_Provided entries:_
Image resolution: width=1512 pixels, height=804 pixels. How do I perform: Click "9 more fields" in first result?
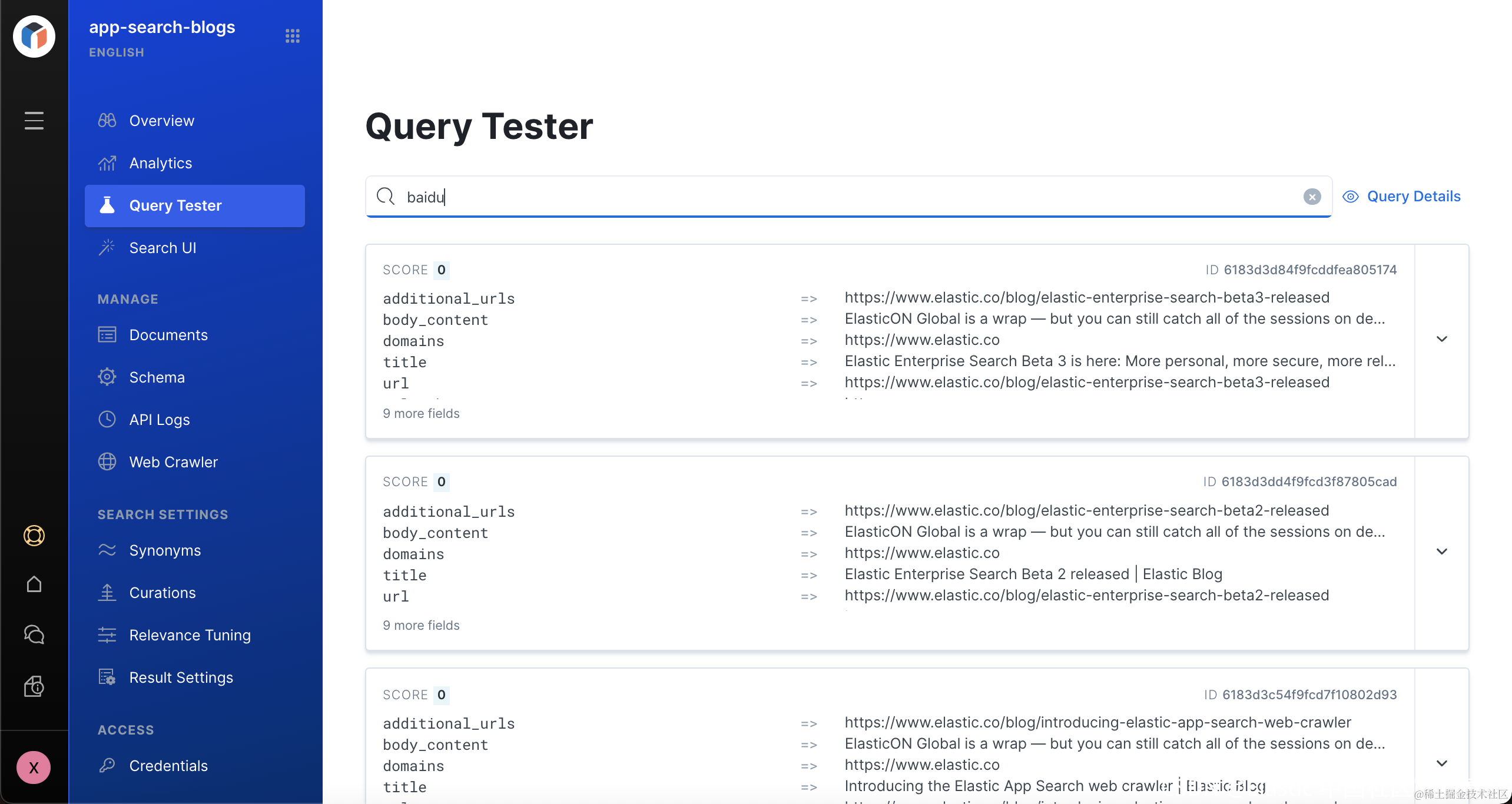coord(421,413)
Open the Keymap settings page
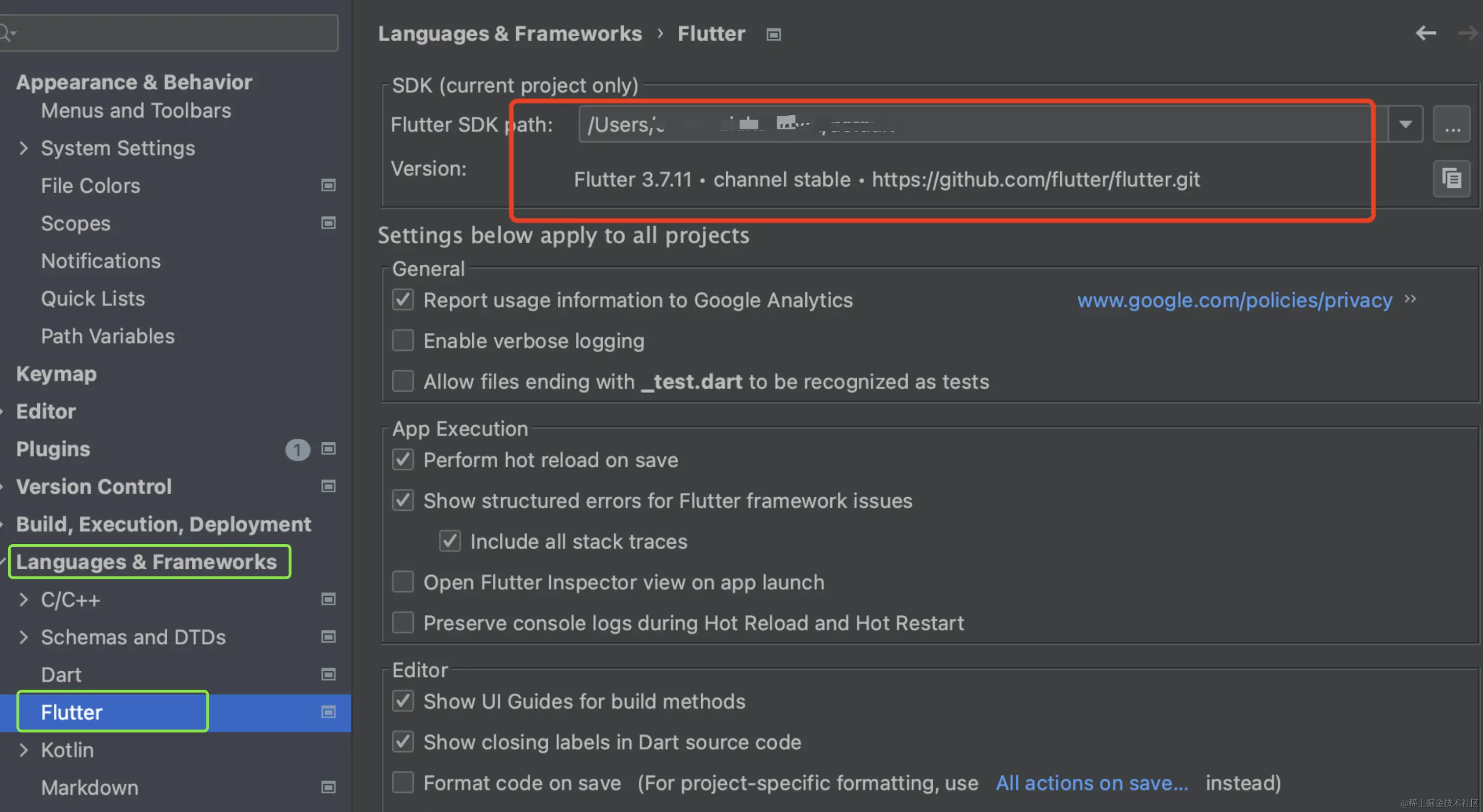 coord(56,374)
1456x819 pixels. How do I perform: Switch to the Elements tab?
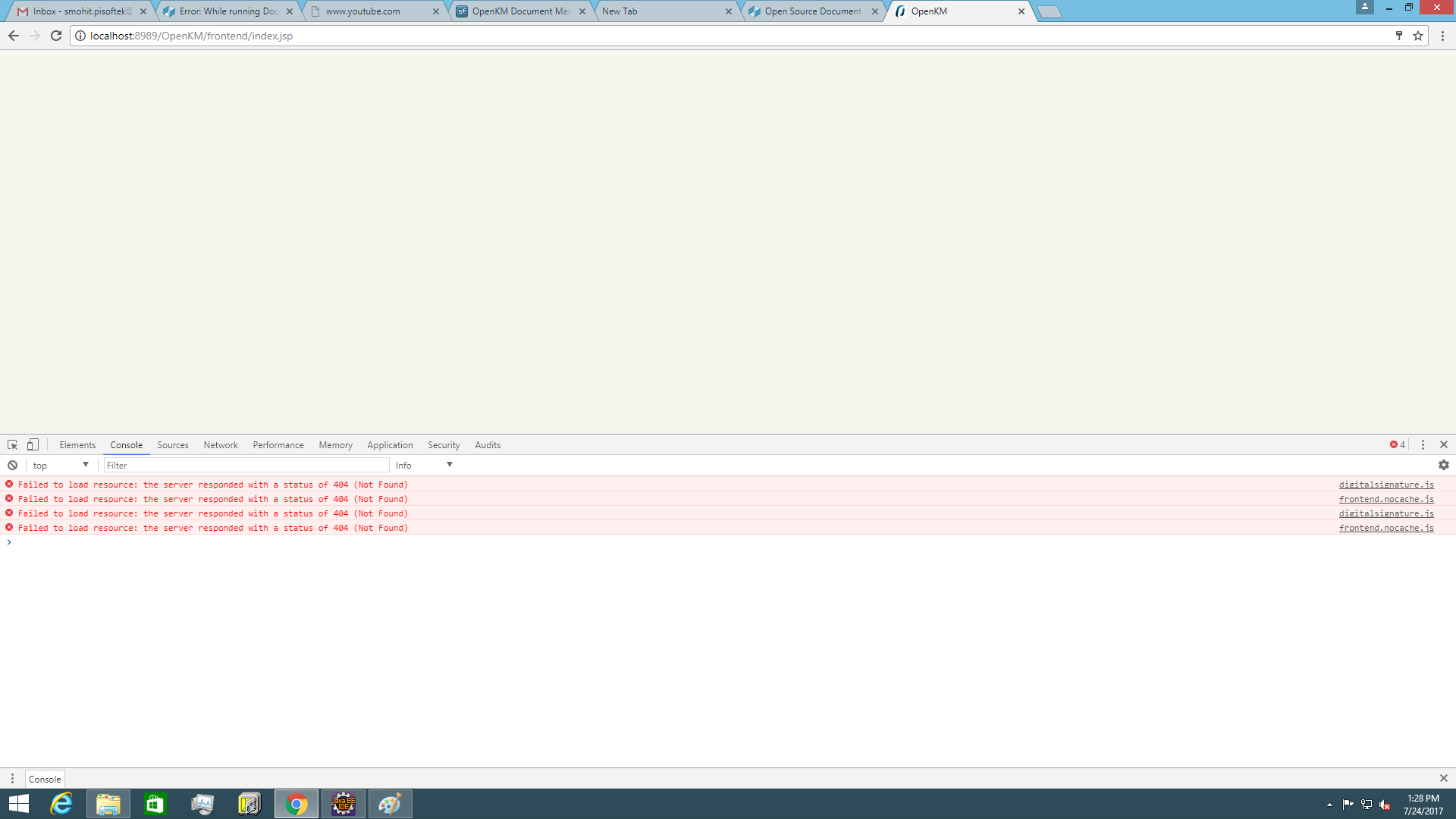pyautogui.click(x=77, y=445)
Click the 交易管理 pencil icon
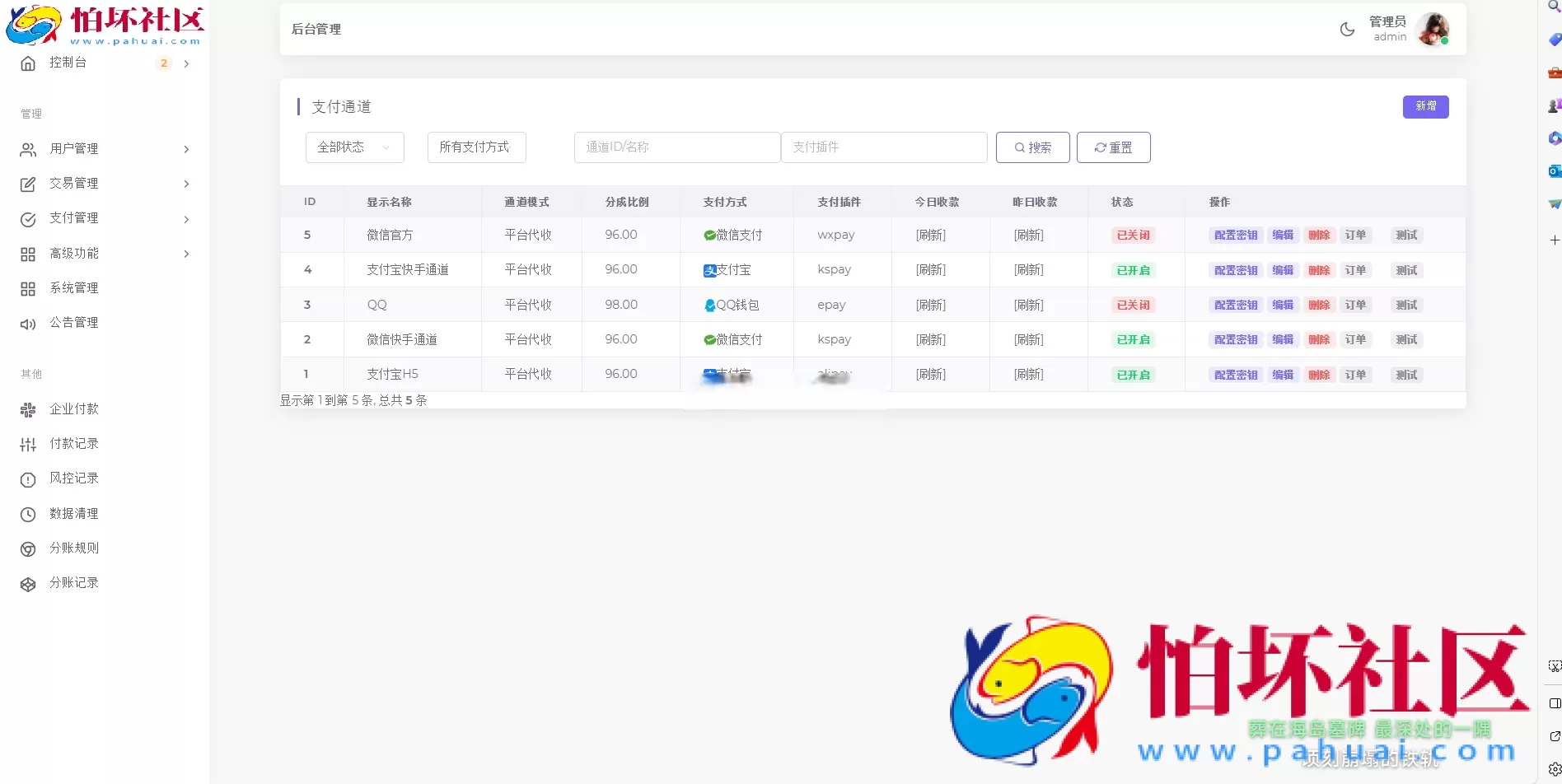Screen dimensions: 1562x784 pos(27,183)
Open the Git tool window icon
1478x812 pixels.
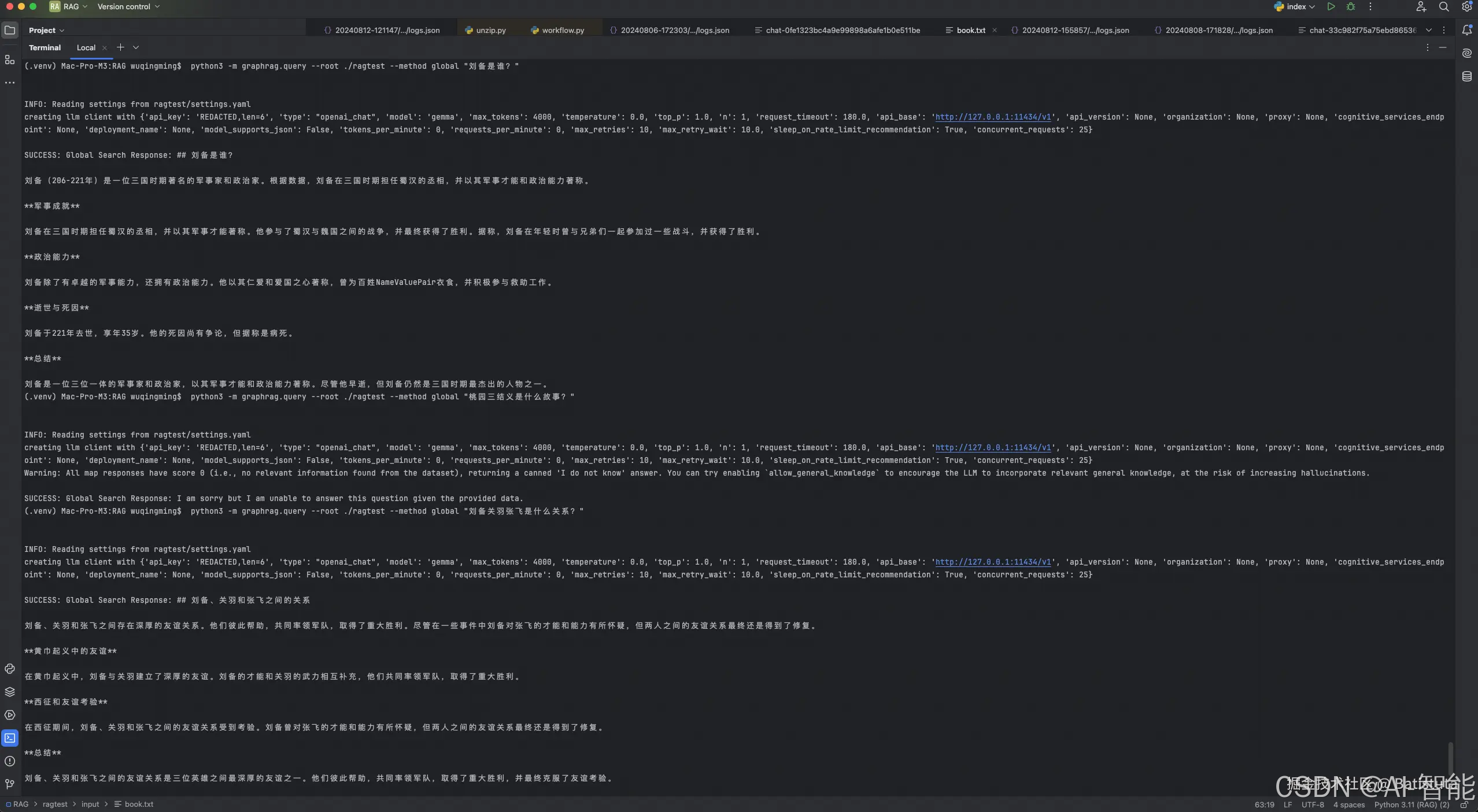[x=10, y=784]
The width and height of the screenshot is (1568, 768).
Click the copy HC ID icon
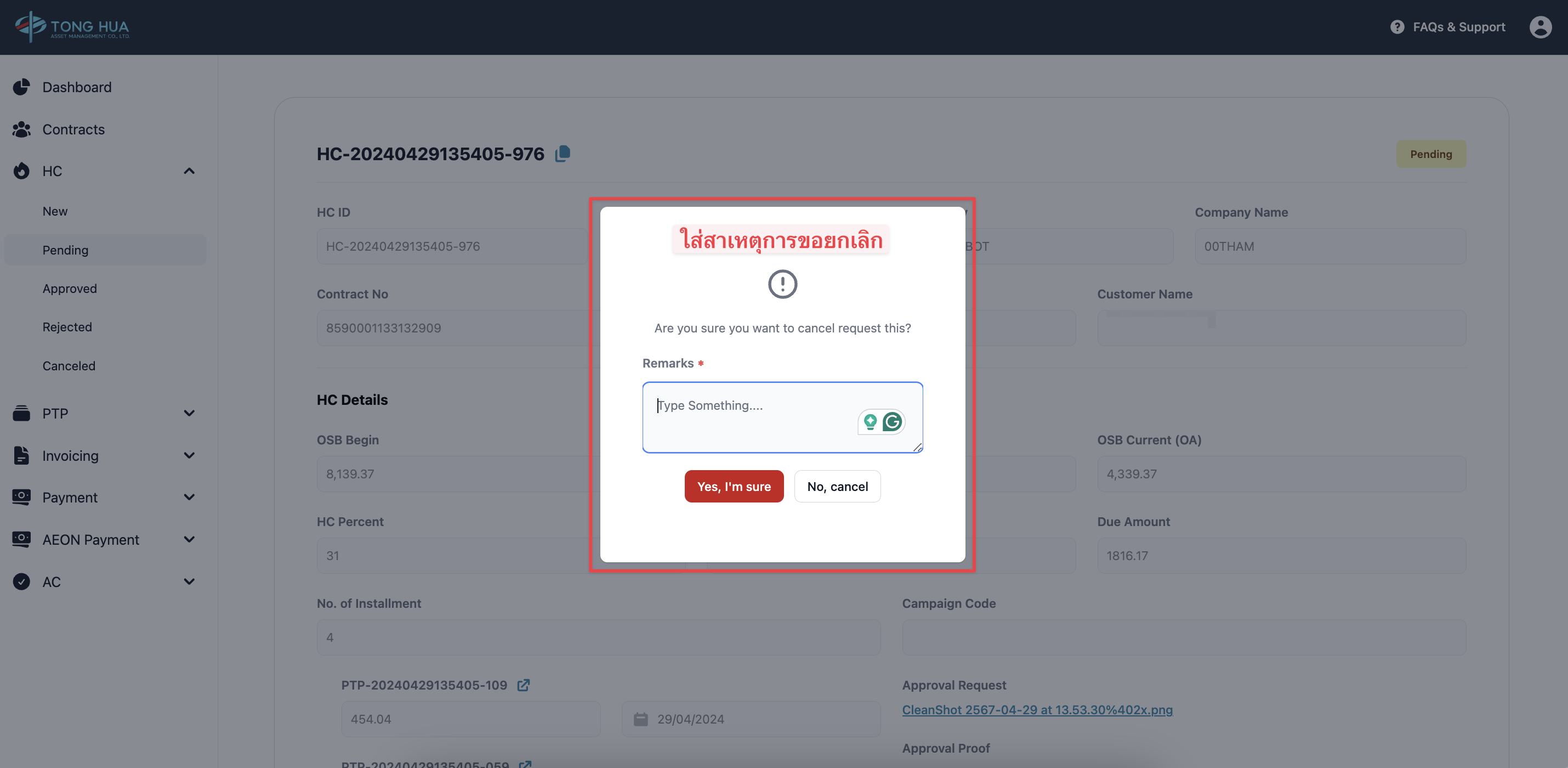(x=563, y=154)
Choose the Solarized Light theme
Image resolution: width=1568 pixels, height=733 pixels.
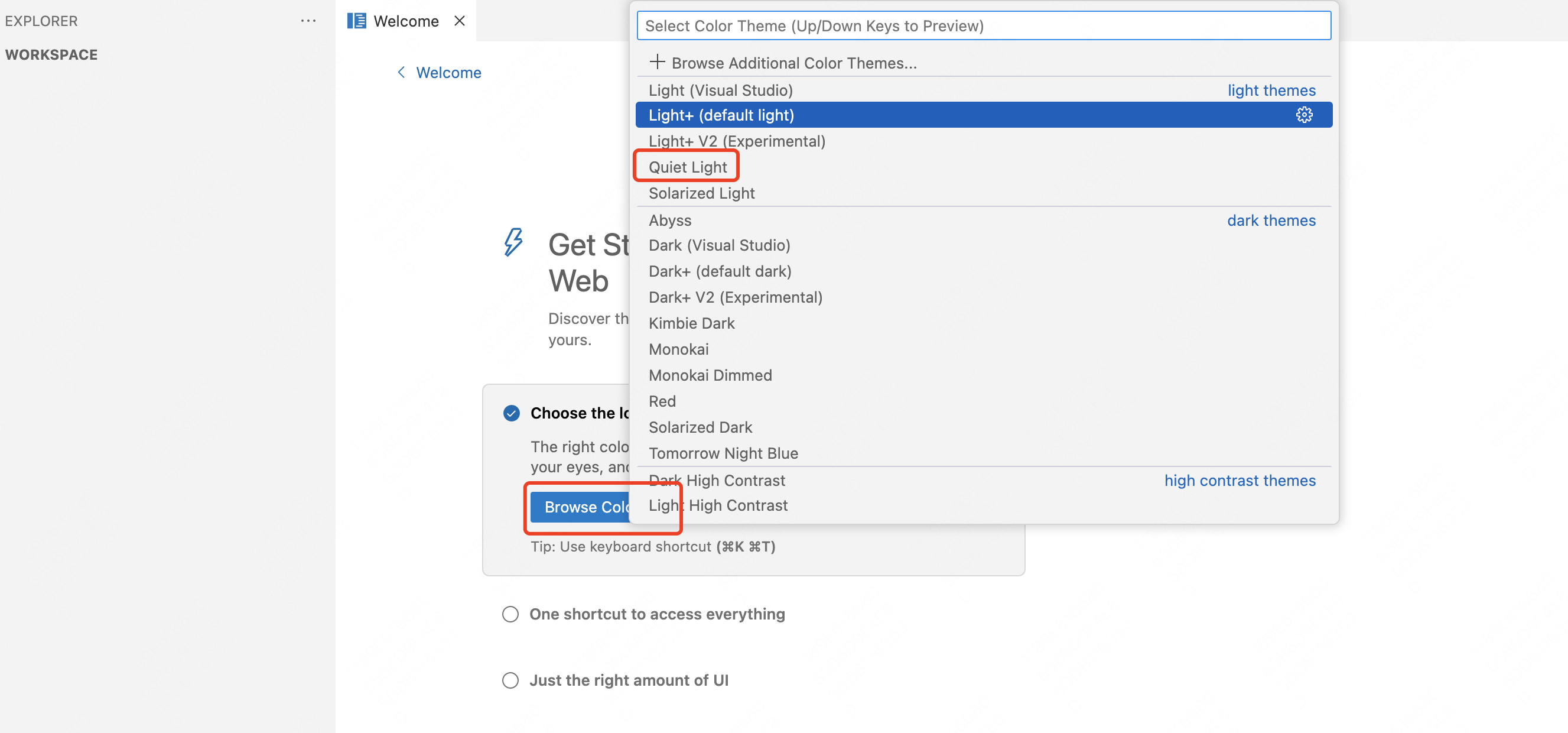tap(701, 193)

_What you should do:_
Copy the listing over exactly, skipping the pictures it holds.

_Expected output:_
Image resolution: width=1512 pixels, height=804 pixels. How do I perform: Click "9 more fields" in first result?
coord(421,413)
Open the Keymap settings page
 coord(56,374)
1456x819 pixels. How do I perform: Switch to the Elements tab?
pyautogui.click(x=77, y=445)
Click the 交易管理 pencil icon
Screen dimensions: 1562x784 pos(27,183)
Open the Git tool window icon
1478x812 pixels.
[x=10, y=784]
The width and height of the screenshot is (1568, 768).
Click the copy HC ID icon
(x=563, y=154)
Choose the Solarized Light theme
Image resolution: width=1568 pixels, height=733 pixels.
tap(701, 193)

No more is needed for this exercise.